OverflowError: cannot fit 'int' into an index-sized integer
使用运行命令:
visualdl --logdir output/combine_all_0411131554_paddle/ --host 0.0.0.0
运行visualdl后,报错如下:
VisualDL 2.2.3
Traceback (most recent call last):
File "/home/hechanghong/miniconda3/envs/paddle2.1/bin/visualdl", line 8, in <module>
sys.exit(main())
File "/home/hechanghong/miniconda3/envs/paddle2.1/lib/python3.8/site-packages/visualdl/server/app.py", line 177, in main
_run(args)
File "/home/hechanghong/miniconda3/envs/paddle2.1/lib/python3.8/site-packages/visualdl/server/app.py", line 156, in _run
app = create_app(args)
File "/home/hechanghong/miniconda3/envs/paddle2.1/lib/python3.8/site-packages/visualdl/server/app.py", line 65, in create_app
api_call = create_api_call(args.logdir, args.model, args.cache_timeout)
File "/home/hechanghong/miniconda3/envs/paddle2.1/lib/python3.8/site-packages/visualdl/server/api.py", line 250, in create_api_call
api = Api(logdir, model, cache_timeout)
File "/home/hechanghong/miniconda3/envs/paddle2.1/lib/python3.8/site-packages/visualdl/server/api.py", line 65, in __init__
self._reader = LogReader(logdir)
File "/home/hechanghong/miniconda3/envs/paddle2.1/lib/python3.8/site-packages/visualdl/reader/reader.py", line 89, in __init__
self.load_new_data(update=True)
File "/home/hechanghong/miniconda3/envs/paddle2.1/lib/python3.8/site-packages/visualdl/reader/reader.py", line 354, in load_new_data
self.add_remain()
File "/home/hechanghong/miniconda3/envs/paddle2.1/lib/python3.8/site-packages/visualdl/reader/reader.py", line 294, in add_remain
remain = self.reader.get_remain()
File "/home/hechanghong/miniconda3/envs/paddle2.1/lib/python3.8/site-packages/visualdl/reader/record_reader.py", line 106, in get_remain
for item in self._reader:
File "/home/hechanghong/miniconda3/envs/paddle2.1/lib/python3.8/site-packages/visualdl/reader/record_reader.py", line 60, in __next__
self._reader.get_next()
File "/home/hechanghong/miniconda3/envs/paddle2.1/lib/python3.8/site-packages/visualdl/reader/record_reader.py", line 40, in get_next
event_str = self.file_handle.read(header_len)
++++++++++++++++++++
■ **任务列表**
a - 把文档摘录中的一段原样重抄一遍:从含有“OverflowError: cannot fit”的那句开始,到“create_api_call(args.logdir, args.model, args.cache_timeout)”结束。
b - 根据文档摘录,运行后输出的VisualDL版本号是多少?

■ **所给数据**
++++++++++++++++++++
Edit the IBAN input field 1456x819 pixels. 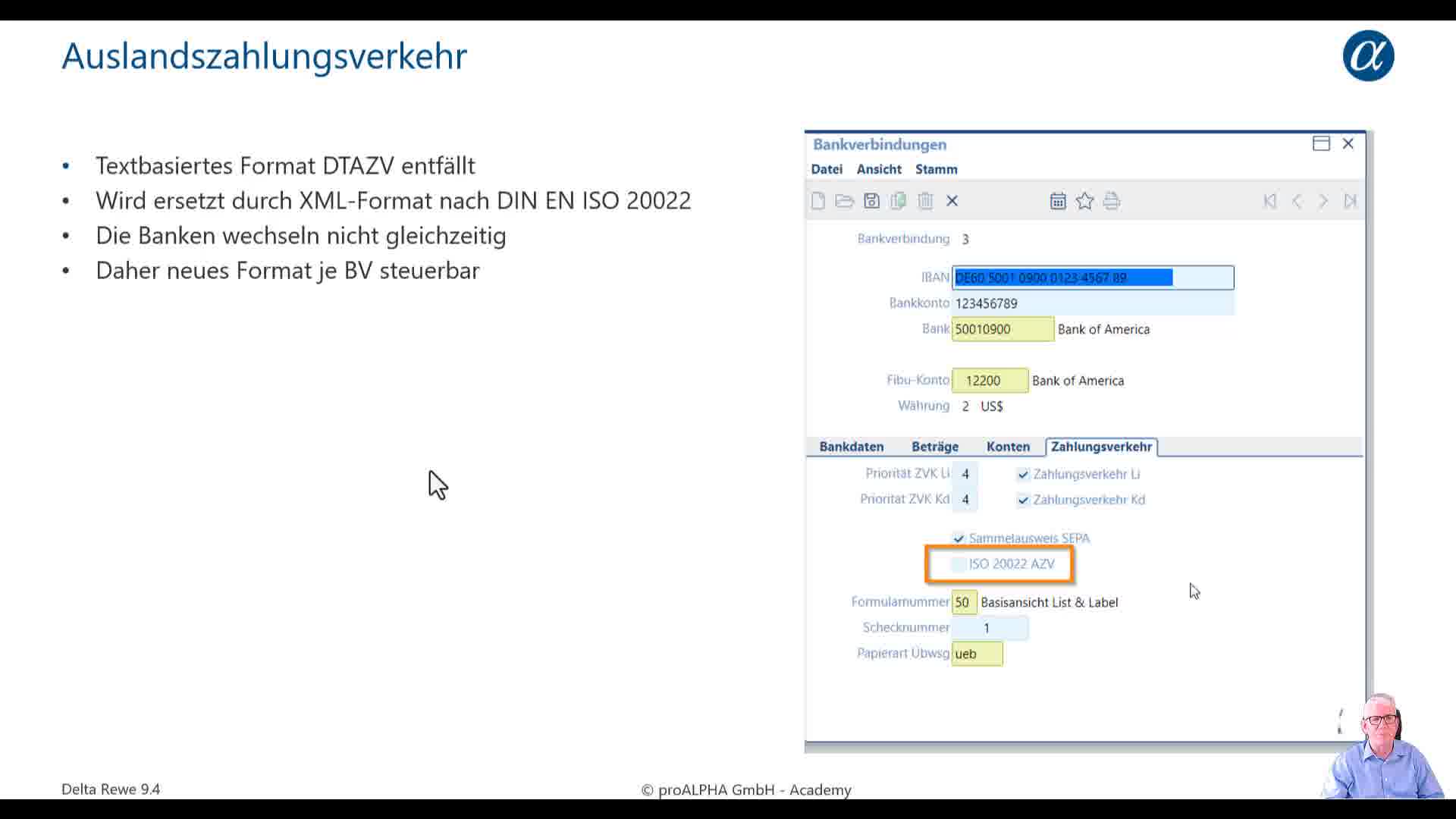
++++++++++++++++++++
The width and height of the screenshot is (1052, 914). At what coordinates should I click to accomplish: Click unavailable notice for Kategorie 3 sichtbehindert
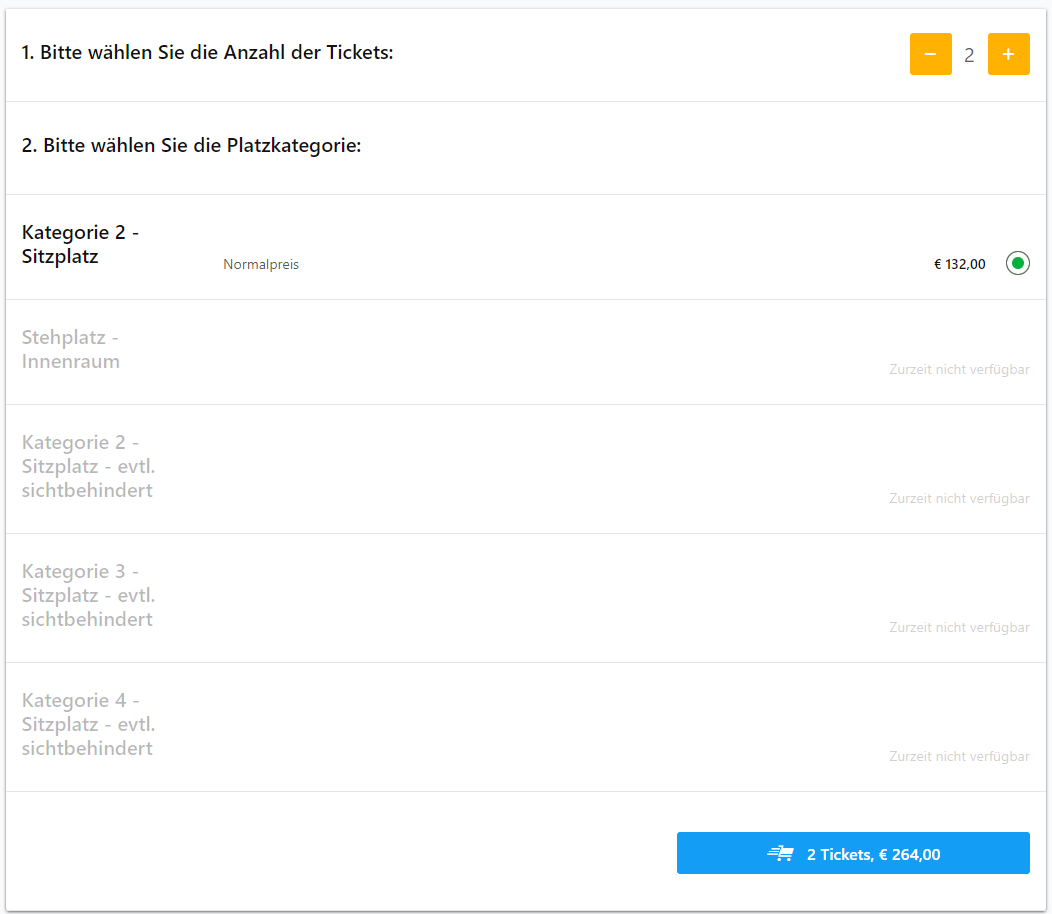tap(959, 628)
++++++++++++++++++++
■ **各题答案**
a -
OverflowError: cannot fit 'int' into an index-sized integer
使用运行命令:
visualdl --logdir output/combine_all_0411131554_paddle/ --host 0.0.0.0
运行visualdl后,报错如下:
VisualDL 2.2.3
Traceback (most recent call last):
File "/home/hechanghong/miniconda3/envs/paddle2.1/bin/visualdl", line 8, in <module>
sys.exit(main())
File "/home/hechanghong/miniconda3/envs/paddle2.1/lib/python3.8/site-packages/visualdl/server/app.py", line 177, in main
_run(args)
File "/home/hechanghong/miniconda3/envs/paddle2.1/lib/python3.8/site-packages/visualdl/server/app.py", line 156, in _run
app = create_app(args)
File "/home/hechanghong/miniconda3/envs/paddle2.1/lib/python3.8/site-packages/visualdl/server/app.py", line 65, in create_app
api_call = create_api_call(args.logdir, args.model, args.cache_timeout)

b - 2.2.3